Please write out exactly the line containing "You are a GUI" below and every line after it, through the last one, but leave out any pictures.

"""

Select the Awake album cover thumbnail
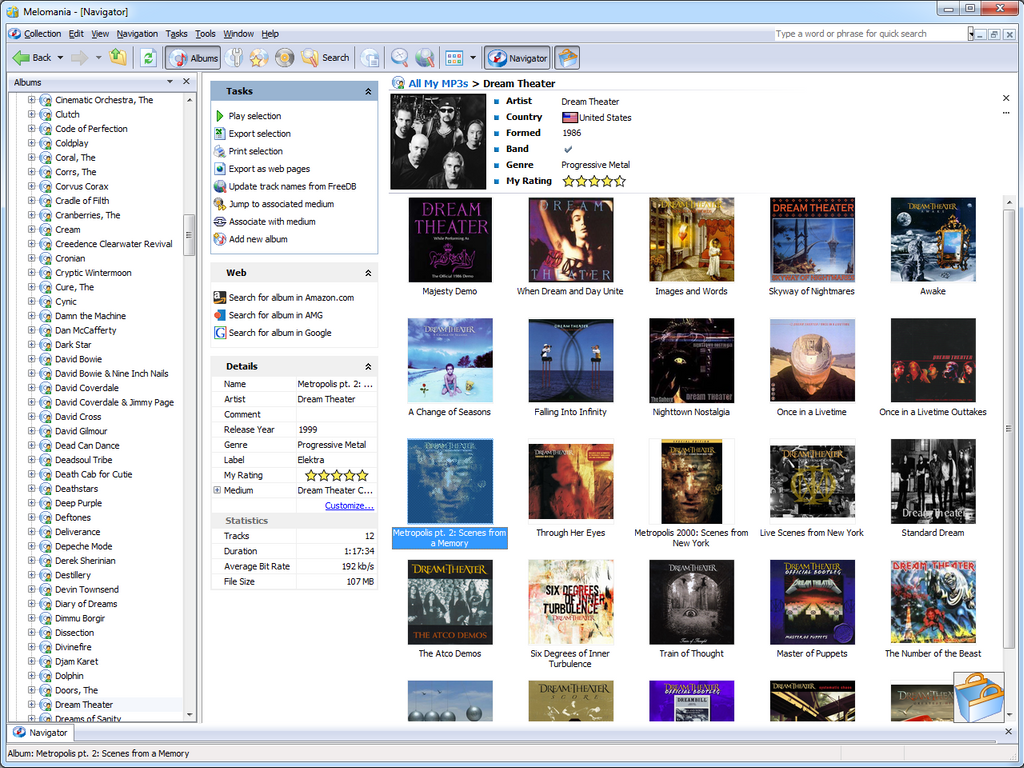The height and width of the screenshot is (768, 1024). (x=932, y=240)
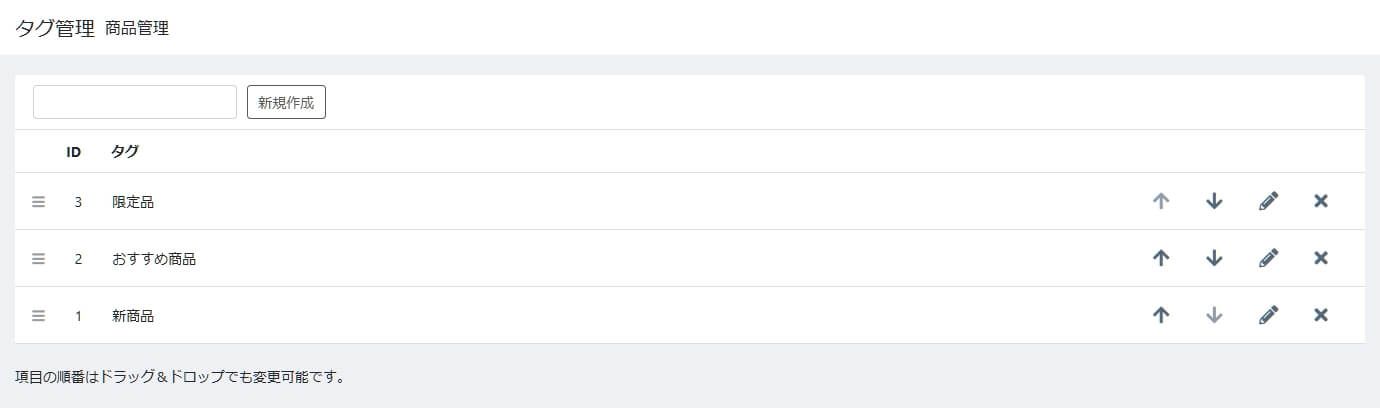Click the drag handle for 新商品 row
This screenshot has height=408, width=1380.
pos(39,316)
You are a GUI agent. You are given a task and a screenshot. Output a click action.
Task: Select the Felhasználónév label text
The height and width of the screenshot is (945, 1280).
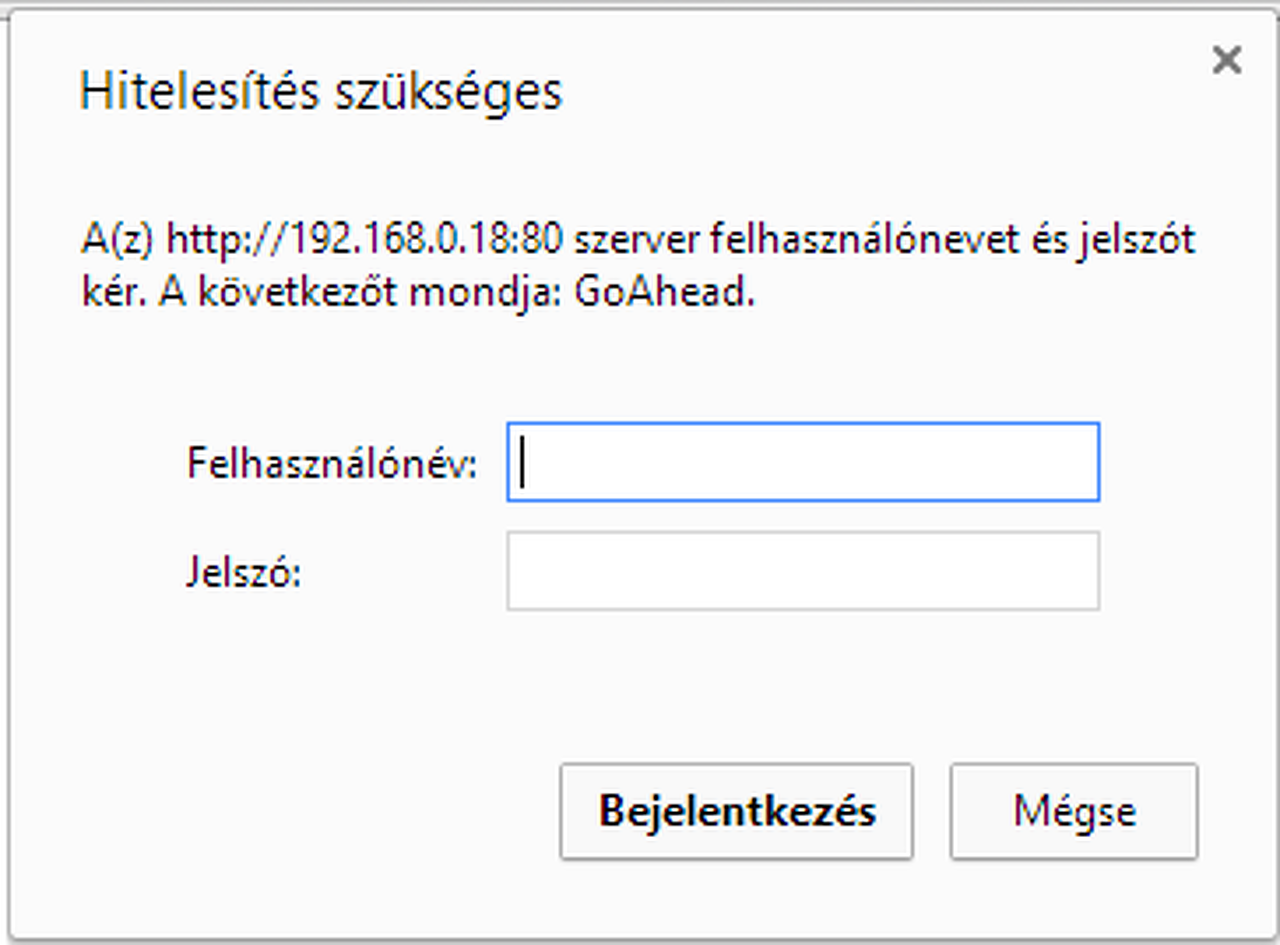(332, 464)
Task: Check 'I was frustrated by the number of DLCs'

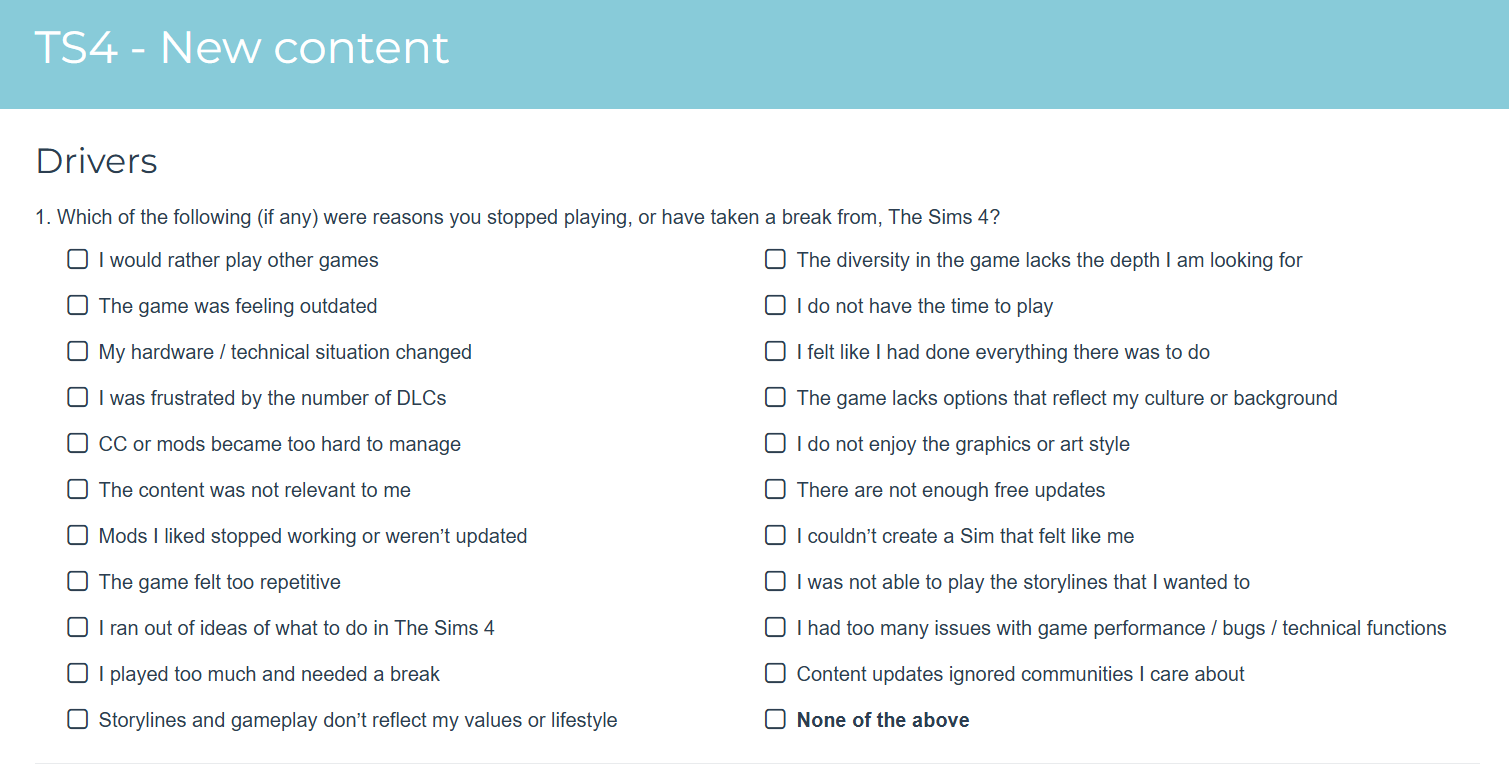Action: click(77, 398)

"""

> **Answer for this exercise**
You are a GUI agent. You are given a task and a screenshot. Output a click action.
Task: Select the Felhasználónév label text
The height and width of the screenshot is (945, 1280).
(332, 464)
Task: Check 'I was frustrated by the number of DLCs'

Action: click(77, 398)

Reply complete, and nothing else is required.